MediaOn: Internet, jornalismo e negócio

 

Foi Pedro Doria, quem sempre gostei de ler e está no meu Bloglines, que resumiu a conversa que tivemos nesta manhã no primeiro painel de debates do dia no MediaOn: “a internet foi feita para o jornalismo, ainda que não profissional”. A discussão foi batizada pelos organizadores “Revolução Digital – o planejamento dos grandes grupos de mídia num universo de mudanças”. E foram desafiados a falar sobre o tema, além do editor-chefe de conteúdos digitais do Estadão, Fabiana Zanni, diretor de mídias digitais da Abril, e Antonio Guerreiro, diretor de conteúdo do R7.com.

As propostas desses encontros costumam ser pretensiosas para o tempo oferecido, mas da conversa foi possível tirar a temperatura do trabalho realizado em algumas das grandes organizações de comunicação do País. Do Estadão que “está no azul”; da Abril que “cresce em visitas 73%, enquanto o mercado aumenta 20%”; do R7.com que “montou um portal em cinco meses e tem, hoje, 160 funcionários”. Aspas para afirmações de cada um de seus representantes.

Fabiana, concisa em sua apresentação inicial, falou o suficiente para mostrar como a Abril aplica o conceito de 360o. em seu negócio. Títulos de revistas que sempre fizeram sucesso na banca, (Capricho foi o exemplo) ganham importância nas redes sociais, na construção de sites e blogs específicos. Para o negócio se manter “acreditamos na publicidade, mas também em e-commerce, transação de produtos e abertura de outros negócios”.

Guerreiro deu ênfase na ideia de que o R7.com é independente da Record. Busca no Twitter mostra que não convenceu a audiência com este discurso. Por falar no micro-blogging prometeu que o mais novo portal da rede vai trabalhar o Twitter de uma maneira diferente. De tudo, gostei quando explicou da linguagem usada nos textos da internet: “No R7 nós contamos, não redigimos. Compramos, não adquirimos”. Bom se no rádio se investe nesta ideia sem ser popularesco.

De volta ao Pedro Dória, o cara do Link, lembrou que o jornalismo foi criado para servir comunidades e alimentá-las de informação.

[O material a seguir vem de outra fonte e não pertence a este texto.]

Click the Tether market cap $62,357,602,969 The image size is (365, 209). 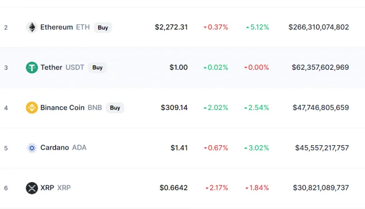coord(320,68)
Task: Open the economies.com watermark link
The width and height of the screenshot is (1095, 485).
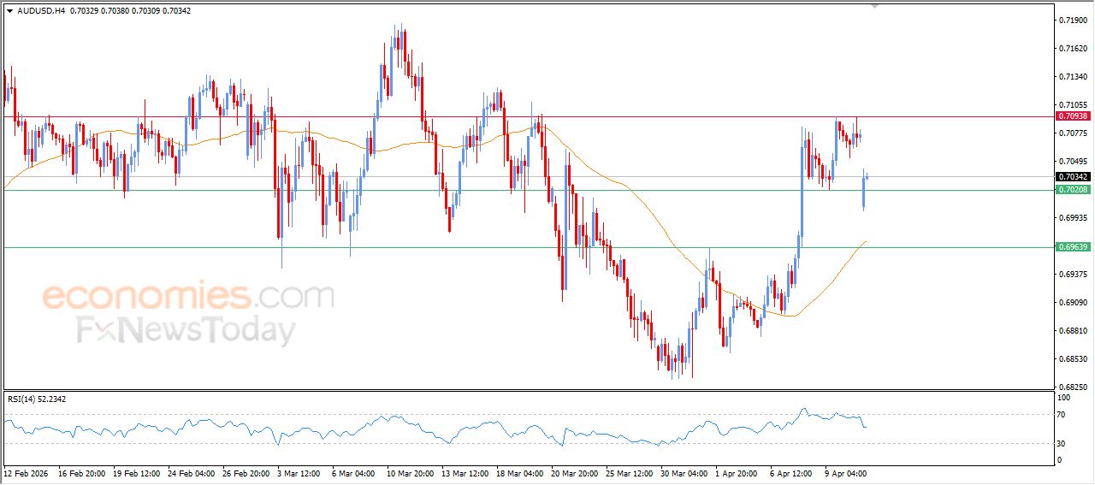Action: pos(187,297)
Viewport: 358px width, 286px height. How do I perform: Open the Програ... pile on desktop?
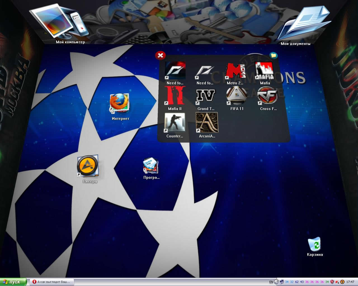(151, 167)
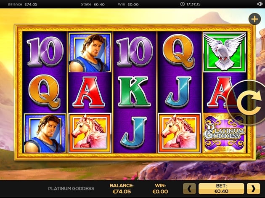Select the man portrait on reel one
Viewport: 265px width, 198px height.
pos(45,134)
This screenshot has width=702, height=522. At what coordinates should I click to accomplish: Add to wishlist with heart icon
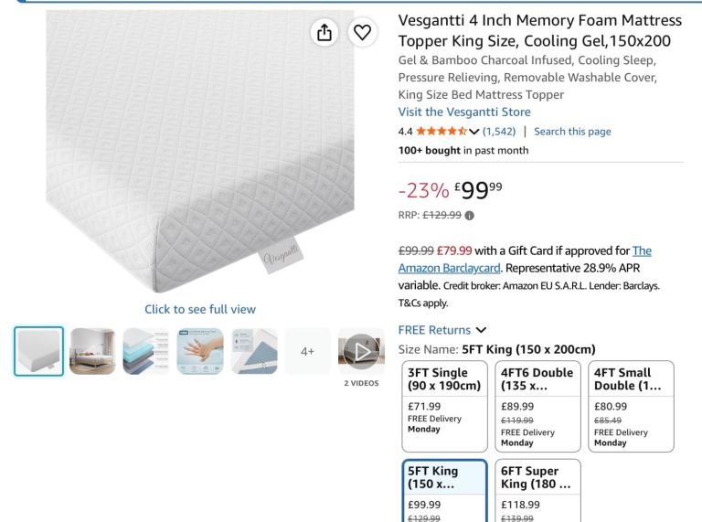[362, 32]
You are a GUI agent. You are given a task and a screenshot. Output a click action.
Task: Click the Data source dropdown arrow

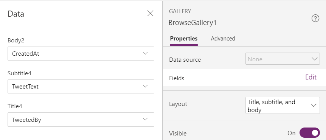click(314, 59)
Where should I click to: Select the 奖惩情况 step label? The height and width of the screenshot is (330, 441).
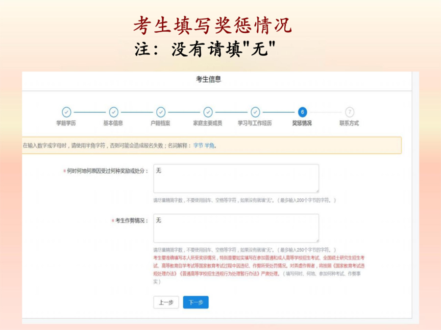click(x=302, y=123)
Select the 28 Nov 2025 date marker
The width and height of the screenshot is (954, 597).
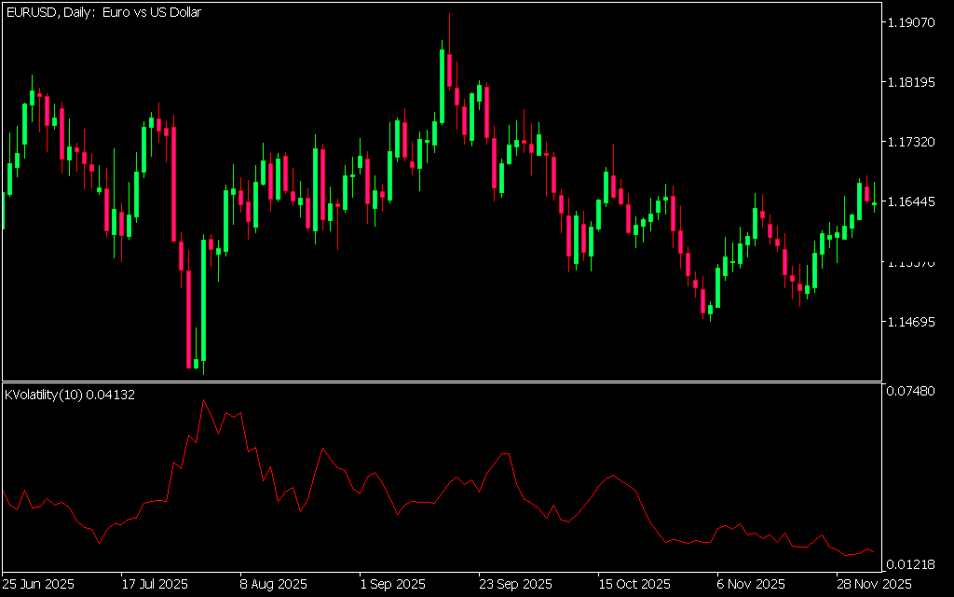(871, 585)
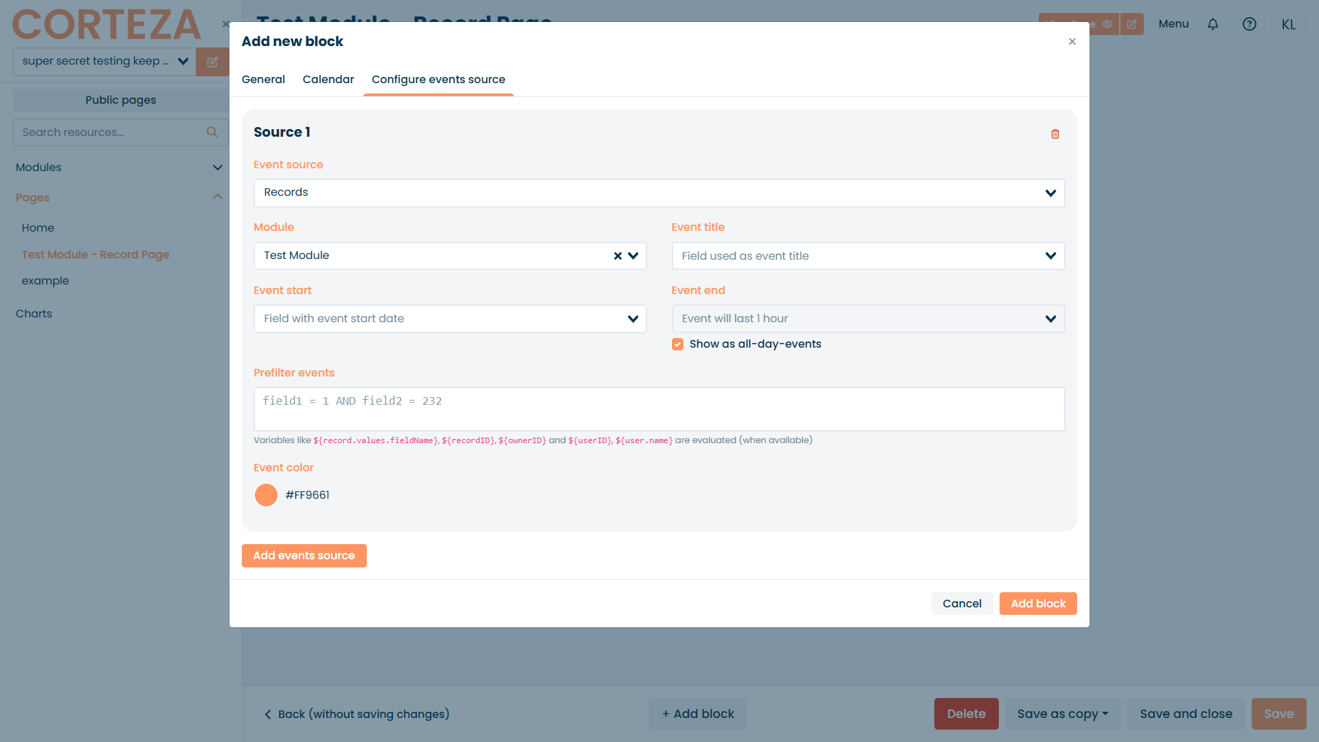The image size is (1319, 742).
Task: Toggle the Show as all-day-events checkbox
Action: coord(677,344)
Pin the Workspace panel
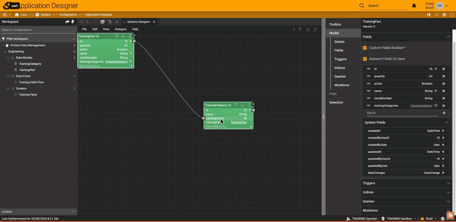This screenshot has height=222, width=456. 73,22
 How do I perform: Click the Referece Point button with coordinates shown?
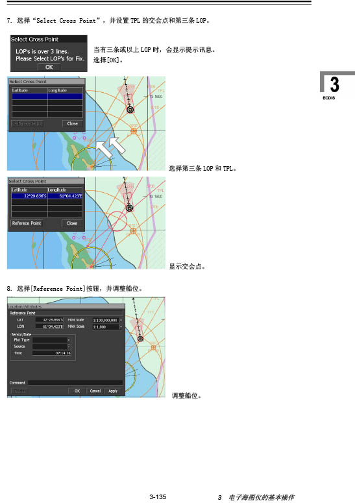click(x=27, y=223)
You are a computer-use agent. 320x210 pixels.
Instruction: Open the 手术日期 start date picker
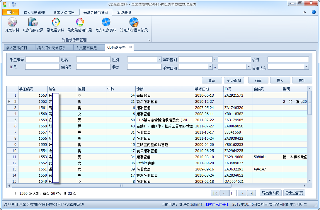(x=210, y=67)
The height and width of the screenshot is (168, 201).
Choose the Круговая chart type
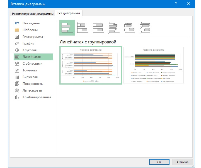(30, 50)
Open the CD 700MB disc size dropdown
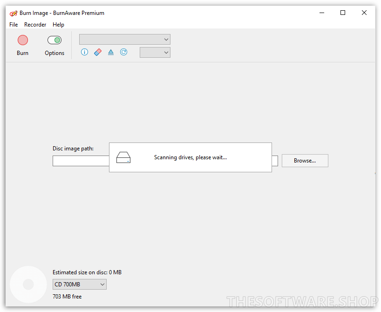Image resolution: width=381 pixels, height=312 pixels. tap(80, 284)
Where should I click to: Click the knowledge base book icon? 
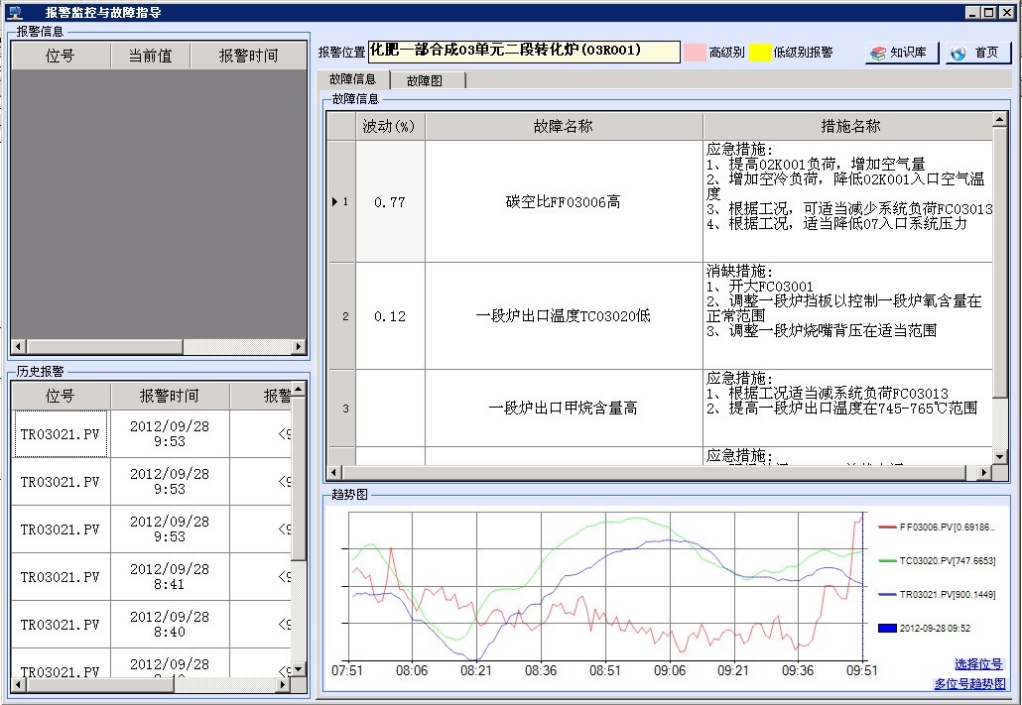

Por isso, acredita que a notícia bem apurada é que dará sustentação para o negócio da internet. Estou com ele, mas ainda assim tenho dúvidas de que isto será suficiente para viabilizar as empresas no ambiente de internet.

Fui chamado de “antigo” por um tuiteiro devido a insistência em saber como estas organizações vão arrumar dinheiro para manter os jornalistas empregados e produzindo conteúdo. Sabe-se, por exemplo, que os grandes portais ainda são subsidiados. Por quanto tempo isto será possível ? Ou necessário ? Parece que ainda há gente que acredita que a internet – livre, geral e irrestrita – vai viver de luz.

Doria, Fabiana e Guerreiro não pensam assim. Pelo bem do jornalismo.